(DATA IN THIS EXERCISE begins)

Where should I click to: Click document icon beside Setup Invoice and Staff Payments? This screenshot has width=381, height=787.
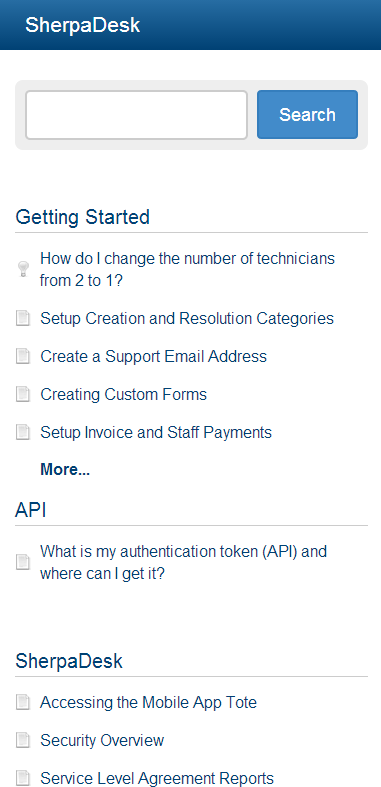pyautogui.click(x=23, y=432)
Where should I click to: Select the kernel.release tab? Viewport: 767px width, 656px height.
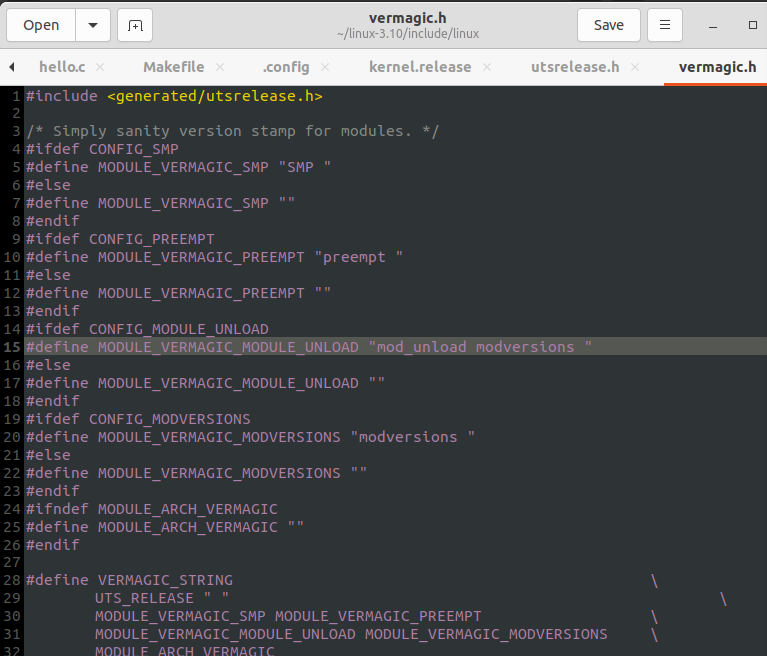coord(419,67)
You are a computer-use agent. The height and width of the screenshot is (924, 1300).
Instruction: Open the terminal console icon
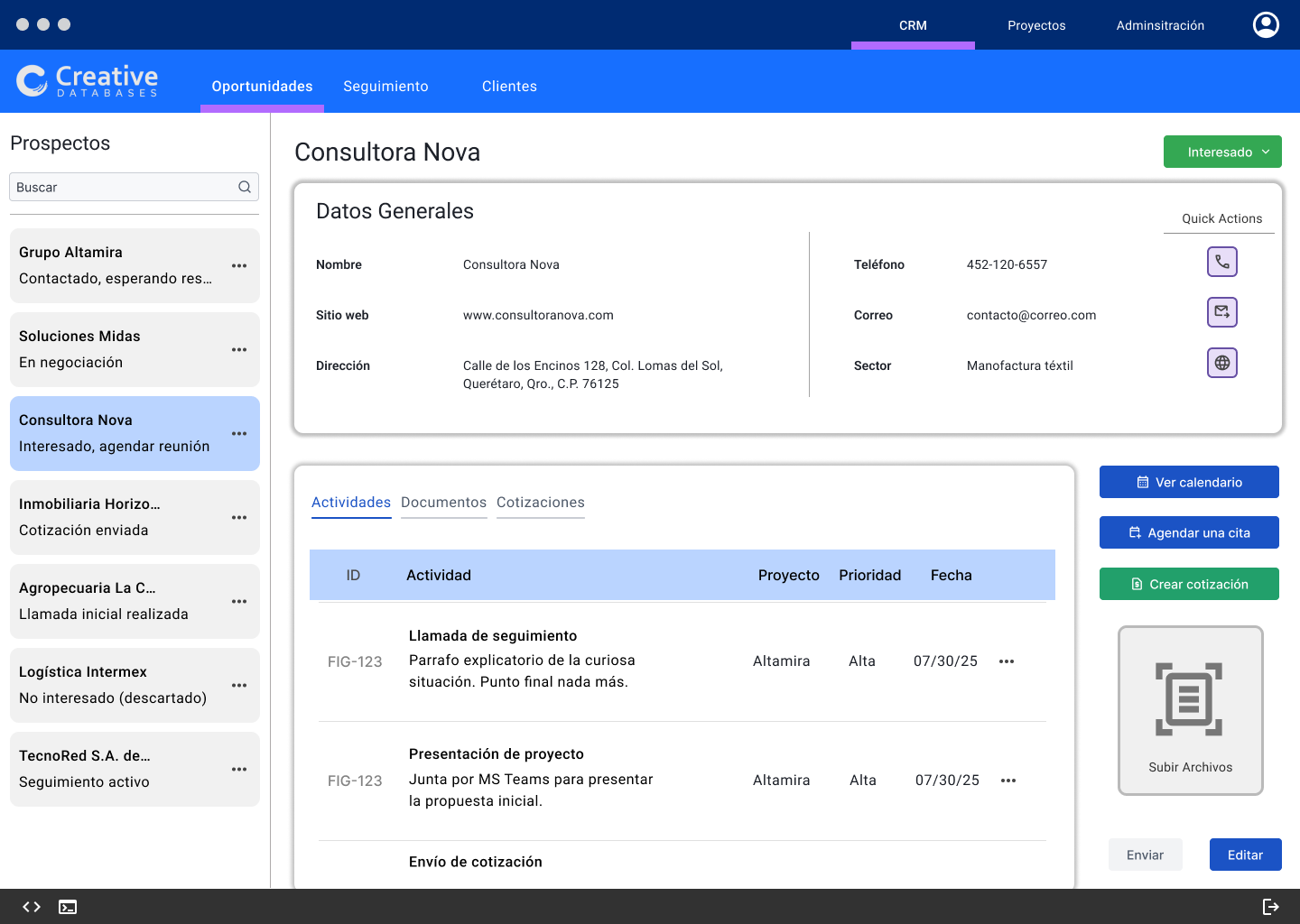tap(68, 907)
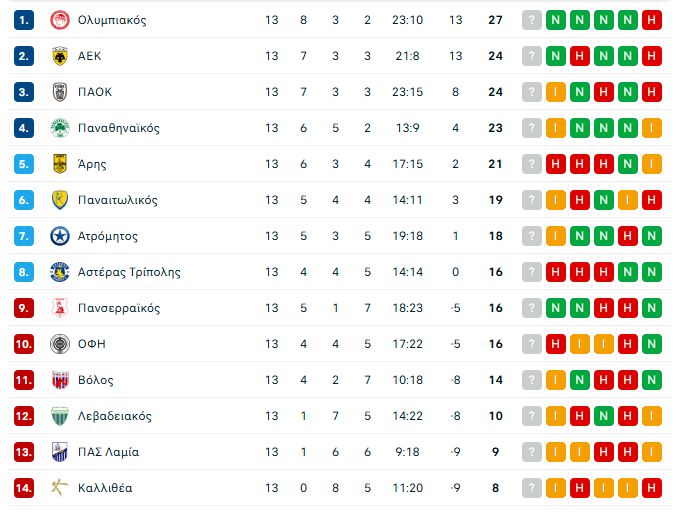Click the Βόλος team name

click(x=95, y=380)
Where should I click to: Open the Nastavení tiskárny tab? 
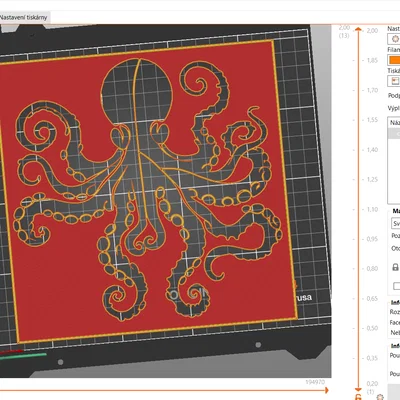tap(24, 17)
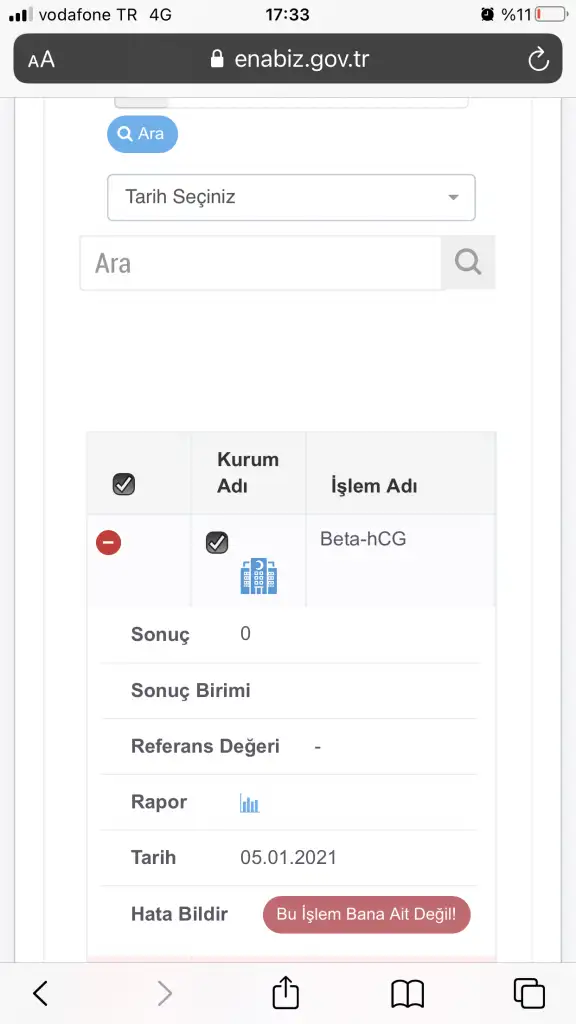Sort by Kurum Adı column header

tap(248, 472)
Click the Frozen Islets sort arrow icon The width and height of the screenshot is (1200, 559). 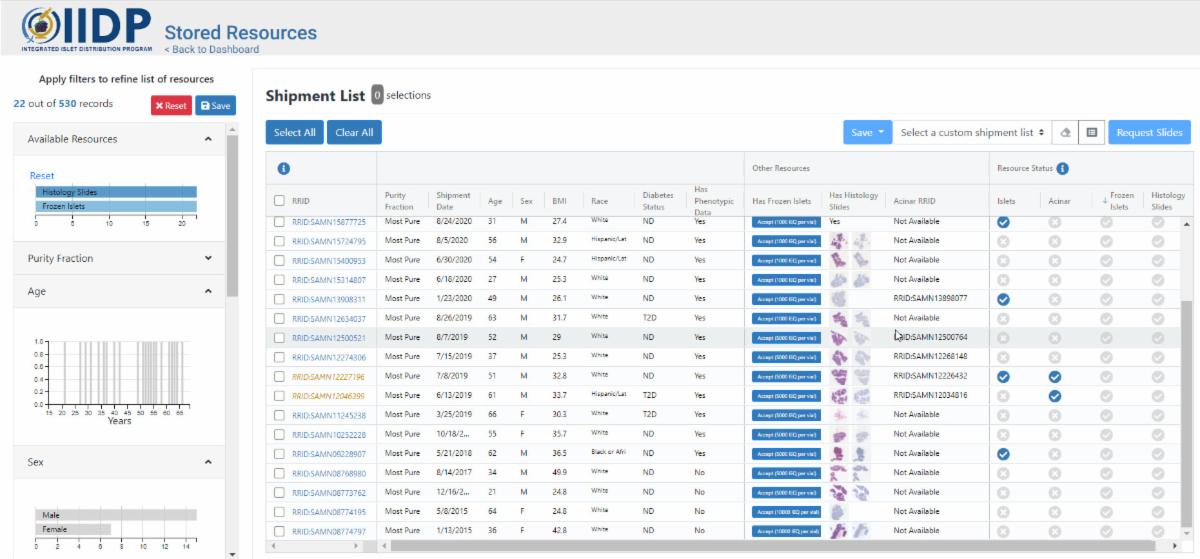coord(1103,200)
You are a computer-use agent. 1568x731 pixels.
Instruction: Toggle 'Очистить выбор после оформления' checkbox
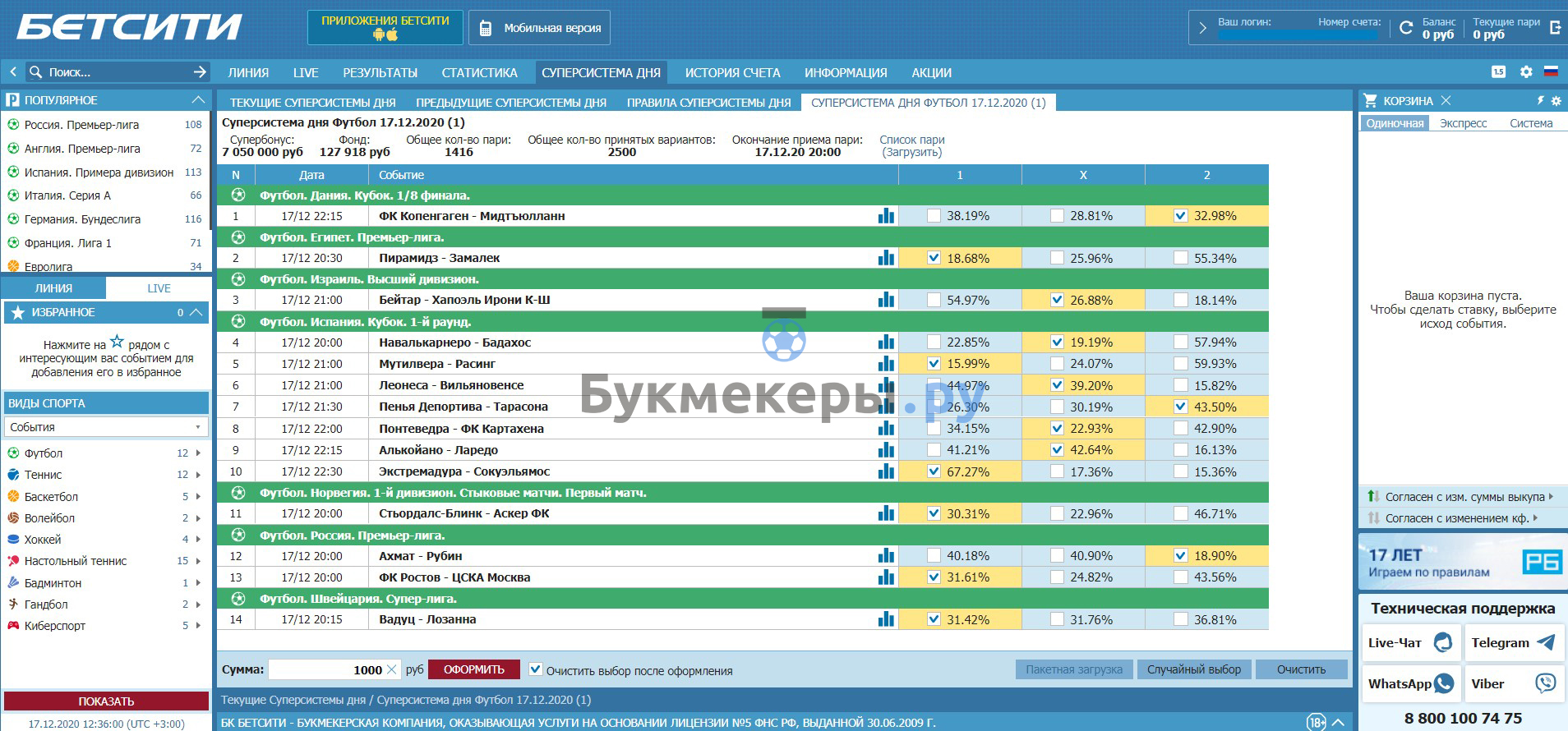[536, 670]
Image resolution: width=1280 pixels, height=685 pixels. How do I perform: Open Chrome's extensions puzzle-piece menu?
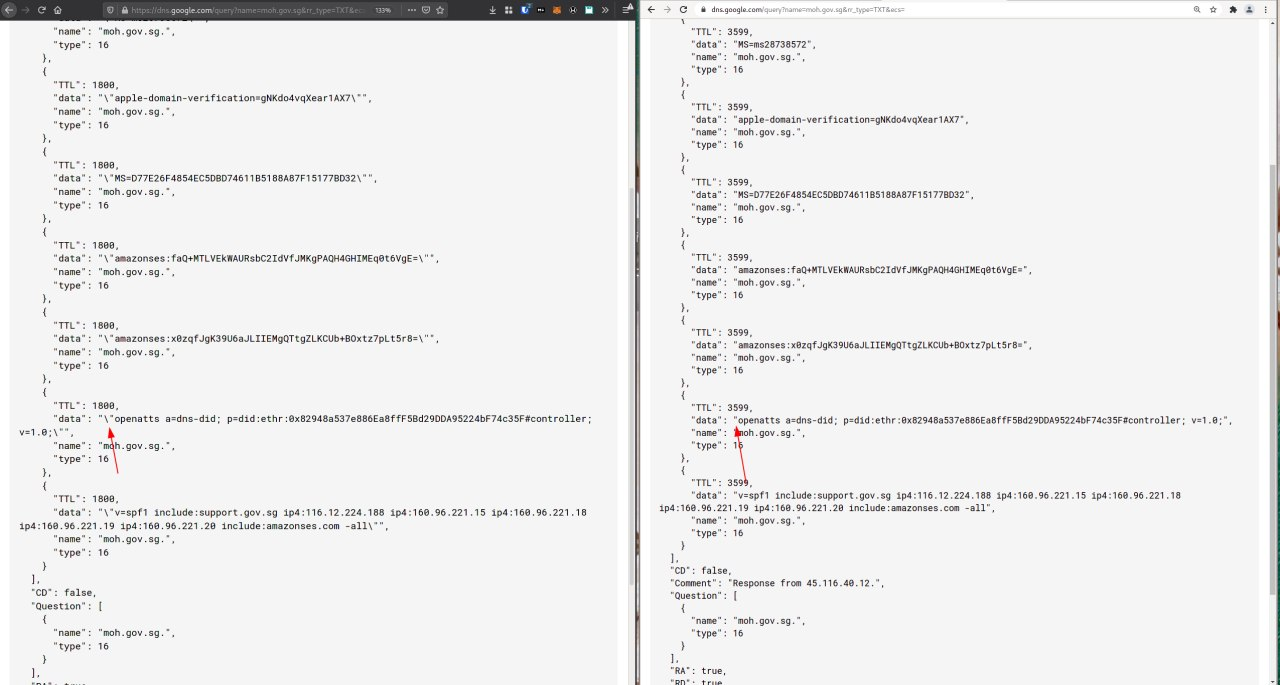(1233, 9)
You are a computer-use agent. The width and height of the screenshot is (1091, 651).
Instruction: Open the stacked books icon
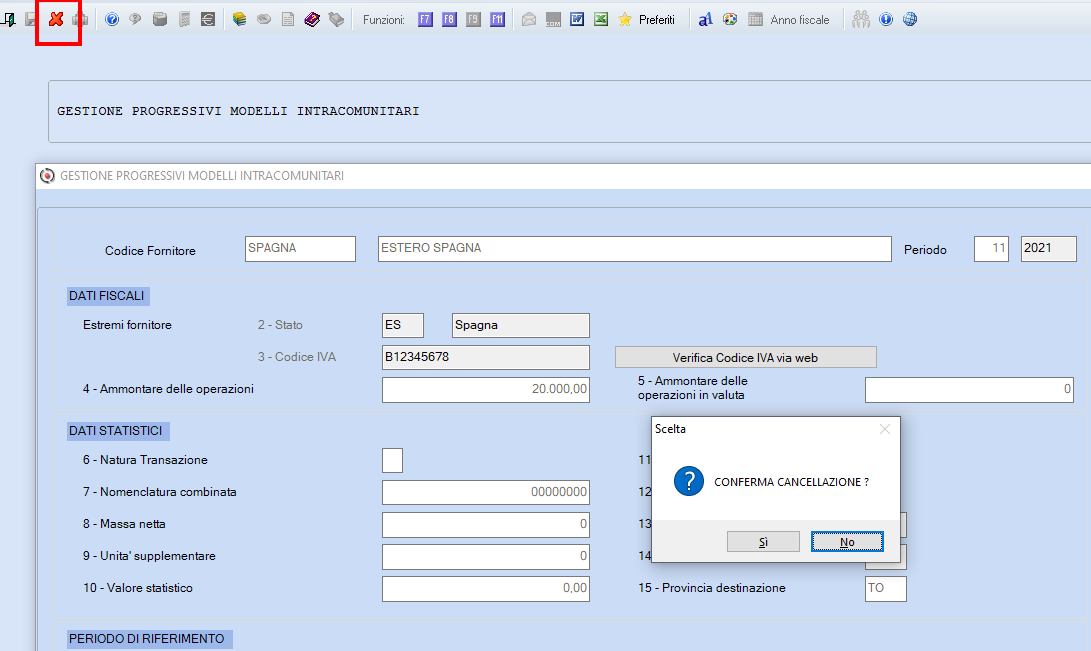(x=239, y=19)

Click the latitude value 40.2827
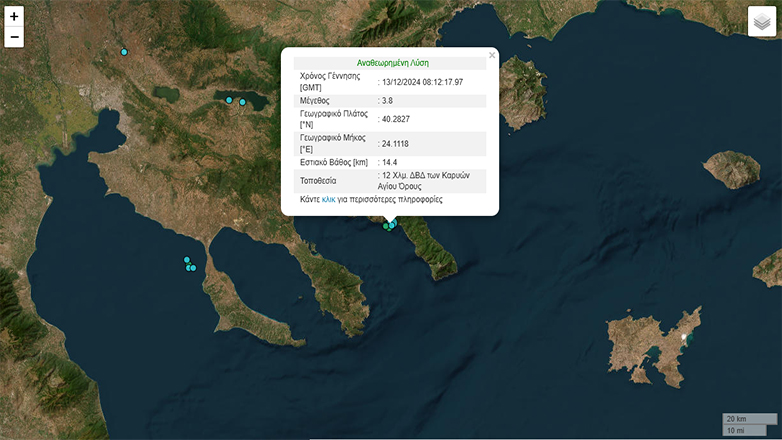[397, 120]
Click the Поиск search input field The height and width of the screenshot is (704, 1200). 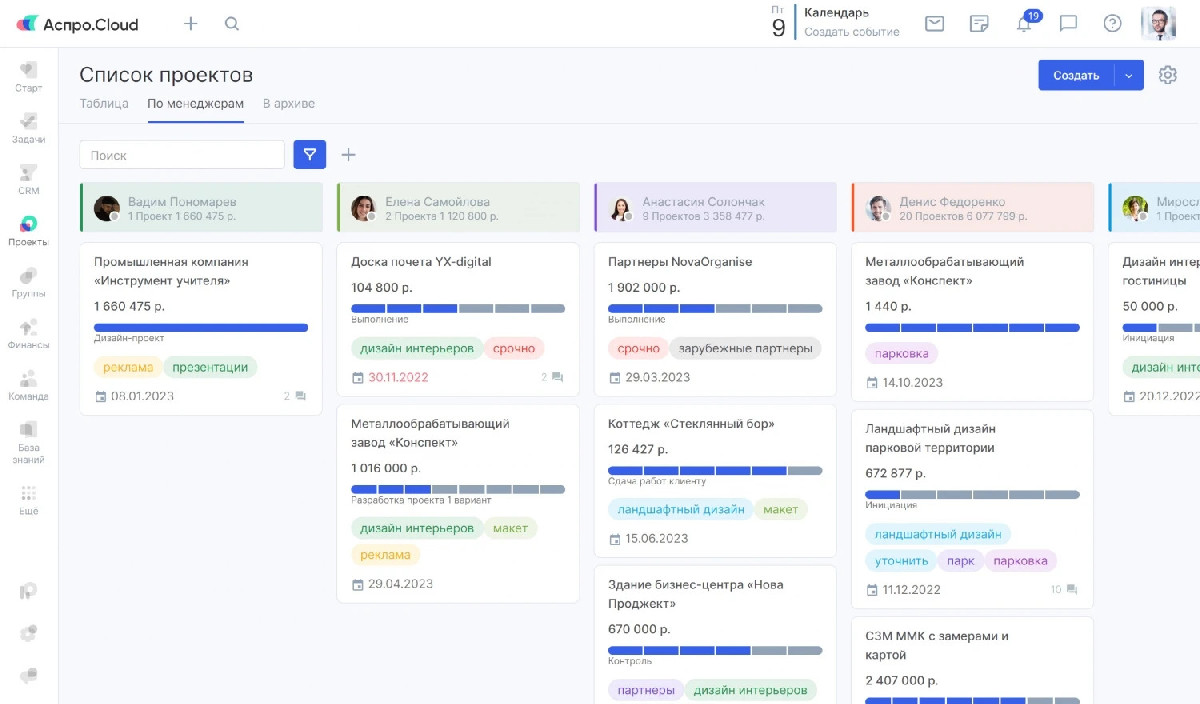click(182, 155)
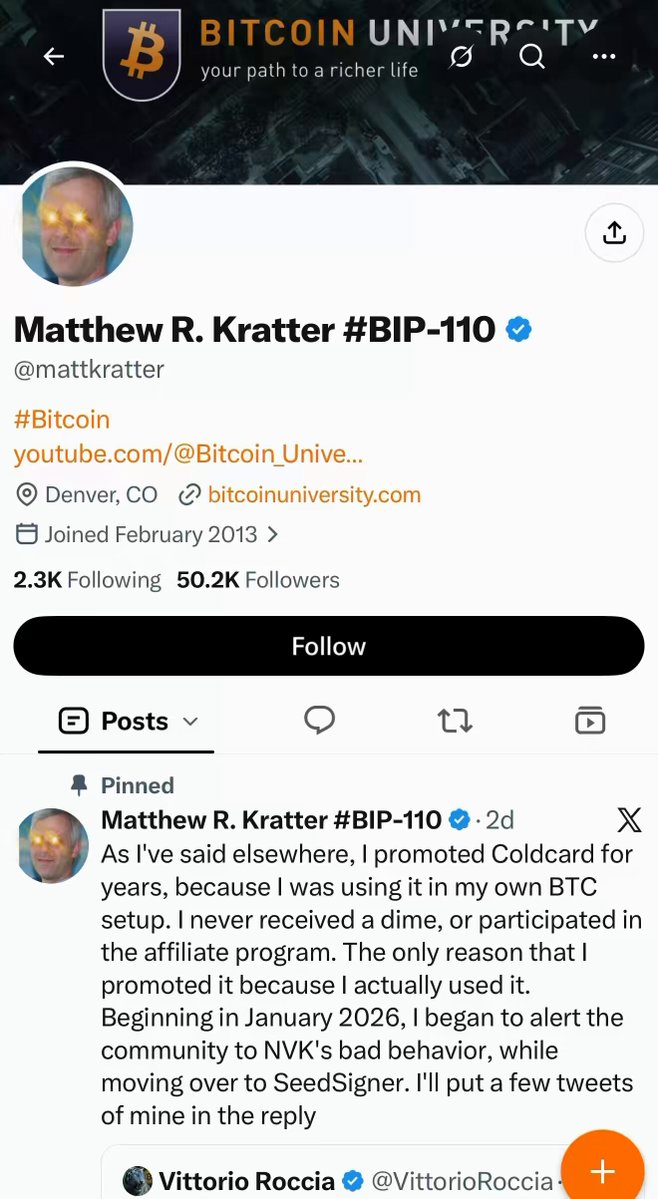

(DATA IN THIS EXERCISE ends)

#### EXERCISE REQUIREMENTS:
Whenever the word "computer" shows up in a line above, copy that line.

#### ANSWER TO THIS EXERCISE:
You are a computer-use agent. The height and width of the screenshot is (924, 1300).
You are a computer-use agent. 1568x731 pixels.
You are a computer-use agent. The width and height of the screenshot is (1091, 651).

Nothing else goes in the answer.